- What is required -
Copy out exactly the stretch of the listing below that begins at the line containing "Оргазмы (1139, 80)" and ends at the line containing "Спящие (1404, 123)", and copy nothing outside it.

************

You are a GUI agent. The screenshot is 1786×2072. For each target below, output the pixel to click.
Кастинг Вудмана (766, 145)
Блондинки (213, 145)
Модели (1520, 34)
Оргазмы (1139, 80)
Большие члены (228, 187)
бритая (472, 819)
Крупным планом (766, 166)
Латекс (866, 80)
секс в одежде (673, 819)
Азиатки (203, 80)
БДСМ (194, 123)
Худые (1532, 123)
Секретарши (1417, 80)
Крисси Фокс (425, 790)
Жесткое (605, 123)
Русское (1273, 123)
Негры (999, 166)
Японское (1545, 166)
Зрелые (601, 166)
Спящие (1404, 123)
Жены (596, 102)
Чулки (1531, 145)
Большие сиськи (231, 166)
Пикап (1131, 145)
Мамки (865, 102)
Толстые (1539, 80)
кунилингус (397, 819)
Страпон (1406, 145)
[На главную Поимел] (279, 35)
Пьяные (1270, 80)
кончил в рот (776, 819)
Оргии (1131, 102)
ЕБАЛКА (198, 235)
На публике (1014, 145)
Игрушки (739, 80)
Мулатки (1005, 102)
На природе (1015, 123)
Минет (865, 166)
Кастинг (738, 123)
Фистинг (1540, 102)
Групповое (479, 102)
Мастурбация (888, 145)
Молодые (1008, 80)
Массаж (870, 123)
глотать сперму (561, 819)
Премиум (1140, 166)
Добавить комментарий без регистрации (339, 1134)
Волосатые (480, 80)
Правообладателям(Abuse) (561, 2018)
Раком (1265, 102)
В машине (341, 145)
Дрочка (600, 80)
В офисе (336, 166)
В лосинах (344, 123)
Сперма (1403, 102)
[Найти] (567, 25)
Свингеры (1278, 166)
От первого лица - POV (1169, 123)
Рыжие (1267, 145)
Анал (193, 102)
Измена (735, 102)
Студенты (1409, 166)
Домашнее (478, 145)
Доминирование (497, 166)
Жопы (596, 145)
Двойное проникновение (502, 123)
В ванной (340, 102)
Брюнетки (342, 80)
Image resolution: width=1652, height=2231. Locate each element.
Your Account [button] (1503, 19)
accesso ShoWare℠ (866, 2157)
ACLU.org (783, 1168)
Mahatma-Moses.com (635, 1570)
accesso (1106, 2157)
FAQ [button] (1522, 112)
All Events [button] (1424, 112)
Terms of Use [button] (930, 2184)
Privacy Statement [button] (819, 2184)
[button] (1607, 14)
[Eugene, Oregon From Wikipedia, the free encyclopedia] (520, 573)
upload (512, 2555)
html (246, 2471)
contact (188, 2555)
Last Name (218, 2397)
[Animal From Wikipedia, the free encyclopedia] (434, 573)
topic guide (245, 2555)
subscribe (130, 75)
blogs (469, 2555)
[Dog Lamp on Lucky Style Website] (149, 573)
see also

************

- Expected output -
Оргазмы (1139, 80)
Большие члены (228, 187)
бритая (472, 819)
Крупным планом (766, 166)
Латекс (866, 80)
секс в одежде (673, 819)
Азиатки (203, 80)
БДСМ (194, 123)
Худые (1532, 123)
Секретарши (1417, 80)
Крисси Фокс (425, 790)
Жесткое (605, 123)
Русское (1273, 123)
Негры (999, 166)
Японское (1545, 166)
Зрелые (601, 166)
Спящие (1404, 123)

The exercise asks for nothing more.